When a socialist addressed the world's biggest gathering of billionaires and corporate titans, he had a simple, if predictable message: share the wealth.
Emmanuel Macron, France’s 40-year-old president and considered by many Angela Merkel's successor as the new face of Europe, made his debut speech at the annual meeting of the World Economic Forum in Davos in front of a star-studded crowded, even by Davos’s standards, which included King Felipe of Spain, Christine Lagarde and Total CEO Patrick Pouyanne among those in the audience. Macron told them "it’s time for a new framework to rein in the excesses of global capitalism": invest, share and protect.
But mostly share.
“This framework should be based on cooperation and multilateralism,” Macron said quoted by Bloomberg. “This new framework is the unique way to protect our interests in the long run.”
And yet, despite the superficial aura of the wealth redistribution narrative and speech, which was addressed as much to his audience in France as in Davos, the message had a hollow ring as France Macron's growing critics have already dubbed him “president of the rich” amid his push to cut back some protections for workers and lower taxes.
Taking a not so veiled swipe at Trump's tax cuts and trade policy, and speaking in a mix of French and English "like Canada’s Justin Trudeau, with whom he shares both political views and style" Macron called on executives and officials to avoid a “race to the bottom” on taxes and trade standards, and instead to focus on the common good, social cohesion, health, education, climate and the fight against inequalities.
Channeling the ghost of Karl Marx, Macron said there is a "crisis of capitalism" and warned that "the spoils are not being shared fairly."
Which is ironic because the only reason behind Europe's record wealth gap is the same reason French banks - such as Rothschild where Macron worked previously - have evaded insolvency and liquidation: the ECB's backstops and asset price reflation. Surely a banker like Macron would be aware of this.
So instead of addressing the root cause of everything that is wrong in Europe and the world, Macron decided to do what every other politician so skillfully does: deflect.
Instead, he repeated his plea to giant tech companies Google Inc., Facebook Inc., Apple Inc and Amazon.com Inc. "to pay a fair share" of taxes as they displace traditional industries as the biggest sources of revenue in the global economy. He said their tax optimization strategies are hurting ordinary people and undermining governments.
“I want these changes, but they must pay their taxes,” he said.
Well, it's politicians like you, monsieur, that made tax avoidance strategies legal around the globe, so perhaps instead of begging companies to do something they have spent money to lobby against by purchasing other politicians fair and square, the first matter at hand is to change the laws. Ah, but as everyone knows, implementing unpopular rules is something that promptly truncates political careers, which is why it is much safer to keep on begging...
* * *
For now Macron doesn't have to beg too much: unlike his socialist predecssor Hollande who was so unpopular he didn't even bother running for another term, Macron’s approval rating has stabilized around 50% after taking a dive during the fall as he emerged from the honeymoon period that followed his surprise election victory in May.
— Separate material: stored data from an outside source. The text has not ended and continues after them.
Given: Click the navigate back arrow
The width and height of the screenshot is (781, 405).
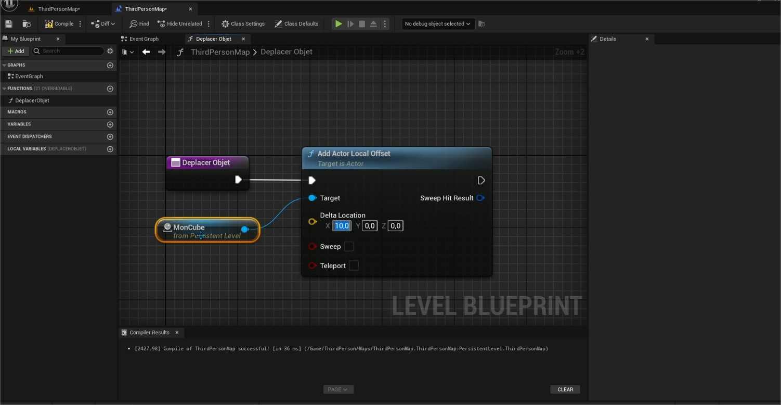Looking at the screenshot, I should [x=146, y=52].
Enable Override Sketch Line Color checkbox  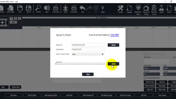pos(145,54)
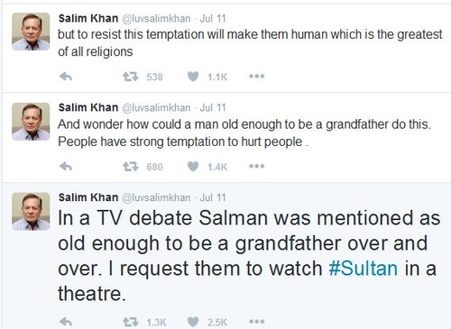This screenshot has height=329, width=451.
Task: View Salim Khan avatar on second tweet
Action: [31, 122]

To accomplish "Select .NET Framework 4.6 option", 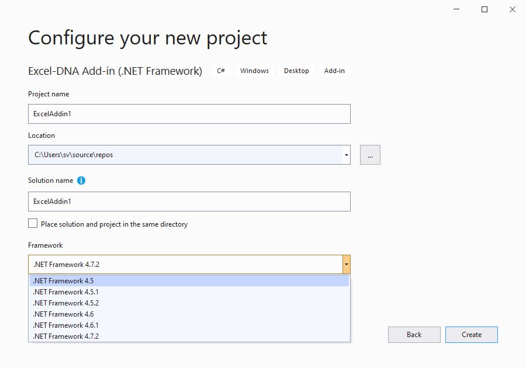I will click(x=189, y=314).
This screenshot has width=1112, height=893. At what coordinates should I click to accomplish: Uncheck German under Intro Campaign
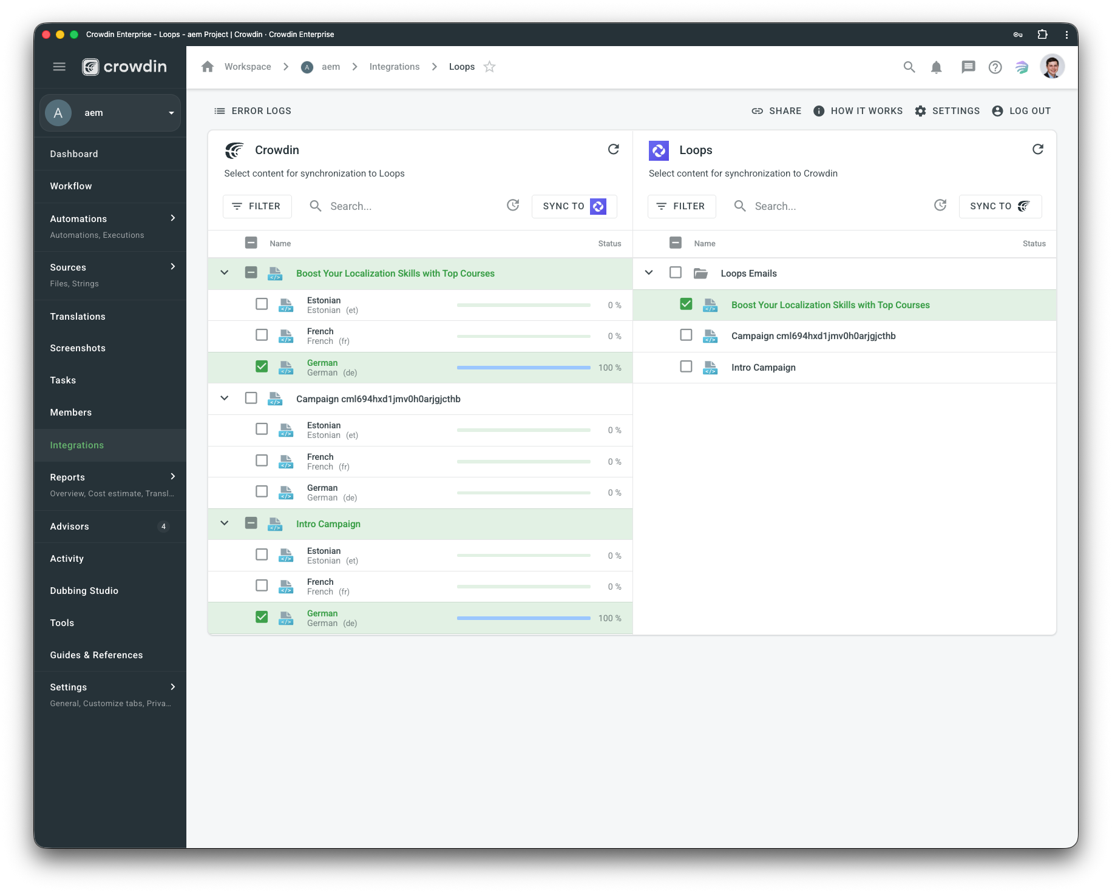[x=262, y=617]
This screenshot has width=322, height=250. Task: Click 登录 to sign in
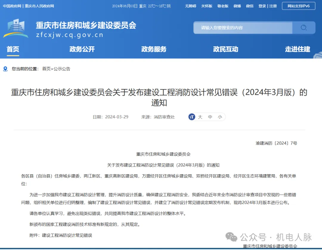coord(262,6)
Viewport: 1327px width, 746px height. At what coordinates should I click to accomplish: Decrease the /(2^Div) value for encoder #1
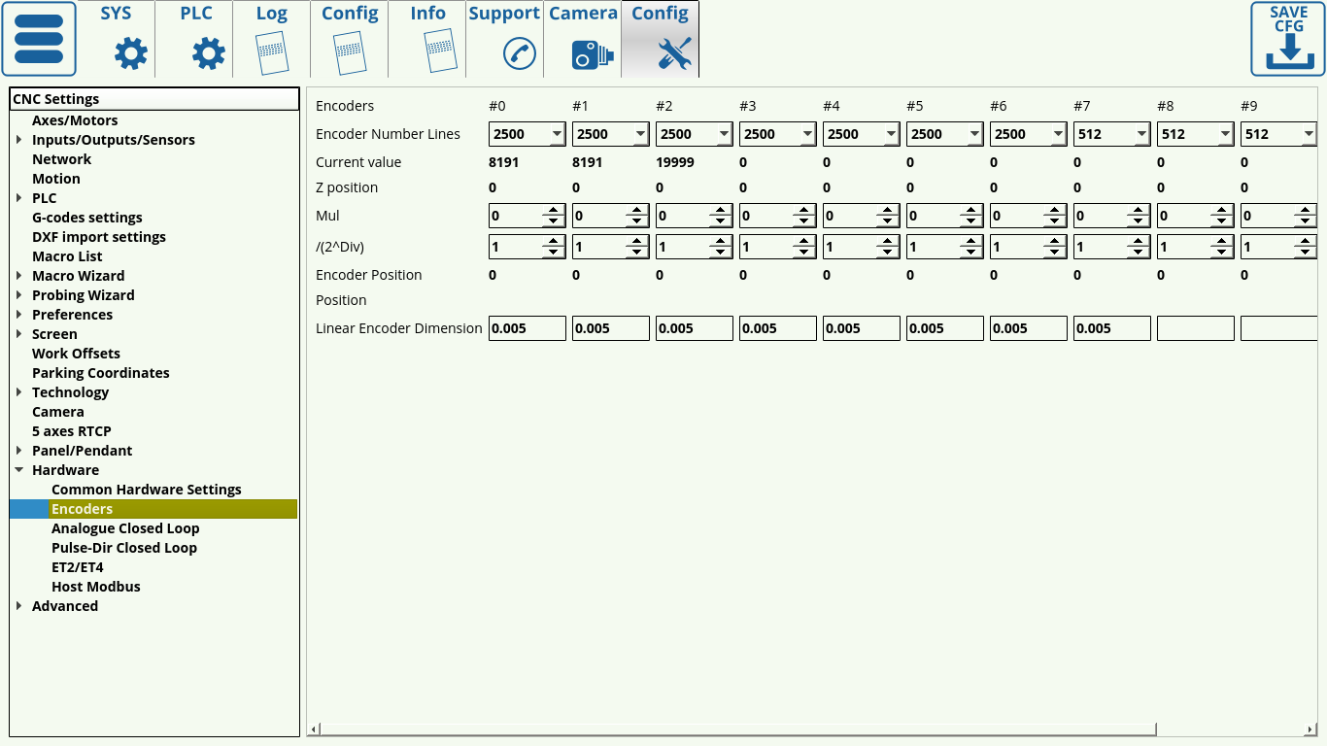(637, 253)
The president also used his speech to repeat the mantra of his first months in office: "France is back", the French equivalent of "MAGA."
“France is back at the core of Europe,” he said. “Because we will never have any French success without success in Europe.”
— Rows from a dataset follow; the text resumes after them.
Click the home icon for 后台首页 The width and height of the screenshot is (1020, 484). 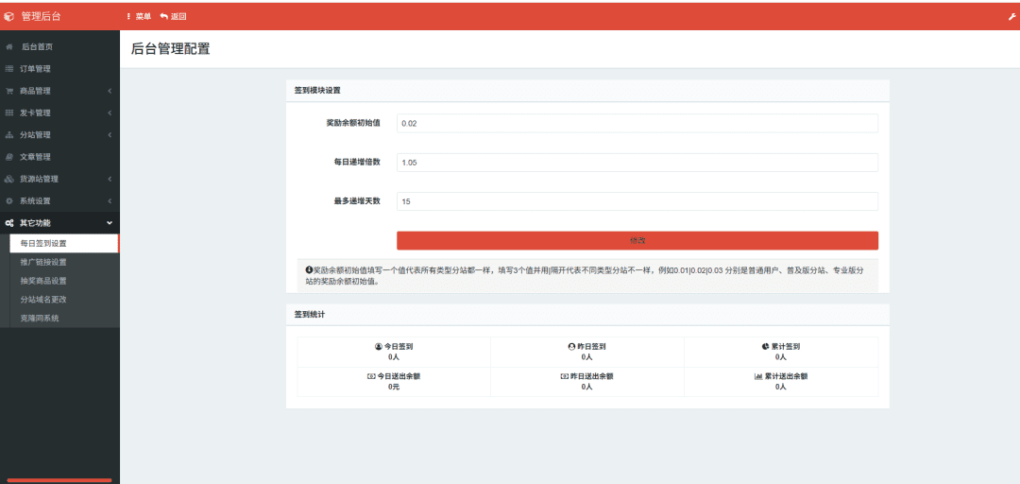pyautogui.click(x=9, y=46)
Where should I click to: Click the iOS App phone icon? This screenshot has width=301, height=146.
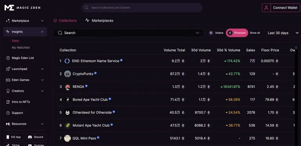pos(8,137)
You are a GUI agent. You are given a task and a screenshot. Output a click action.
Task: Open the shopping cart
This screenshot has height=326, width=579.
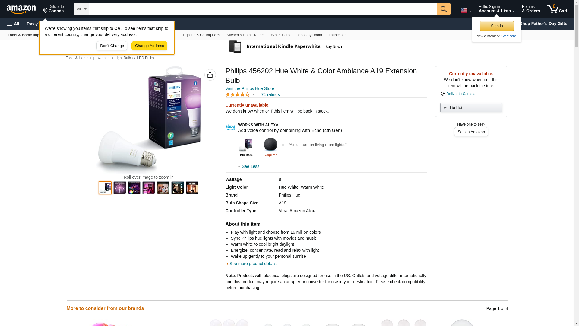click(x=557, y=9)
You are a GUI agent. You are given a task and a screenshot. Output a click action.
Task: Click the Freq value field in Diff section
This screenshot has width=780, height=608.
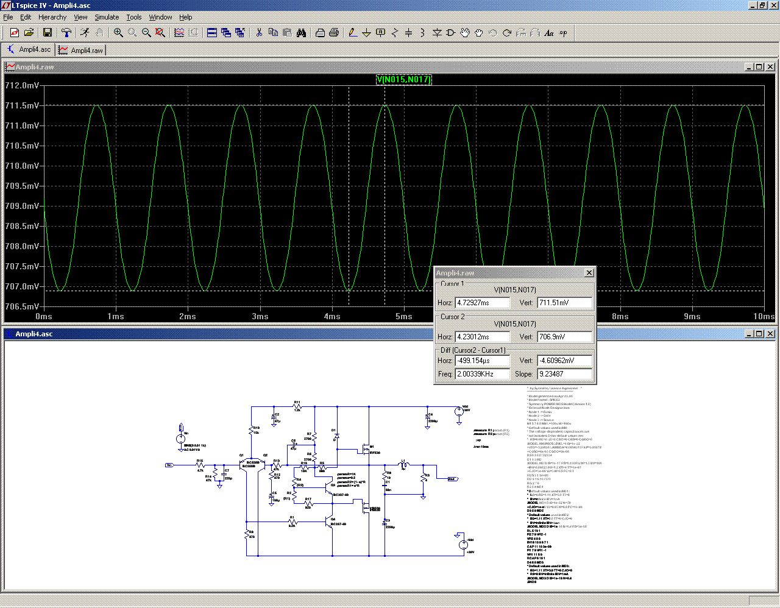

As Bloomberg writes, "the slogan, posted on his Twitter account again on Wednesday, is meant as another appeal to those wondering where to place their factories, money or talents."
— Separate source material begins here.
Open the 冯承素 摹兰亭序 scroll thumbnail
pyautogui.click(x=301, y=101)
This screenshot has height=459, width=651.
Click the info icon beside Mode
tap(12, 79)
While Macron avoided a direct mention of Trump's trade policies, his appeal to investors emphasized Europe’s commitment to the multilateral system and political stability and he called on leaders to rethink the rules of the global economy.
It was unclear just what rules he has in mind for a Europe which wants to bridge the gaping QE-enabled divide yet is just as eager to avoid another financial crisis the moment Mario Draghi's micromanagement of Europe's capital markets and $1 trillion in non-performing loans ends.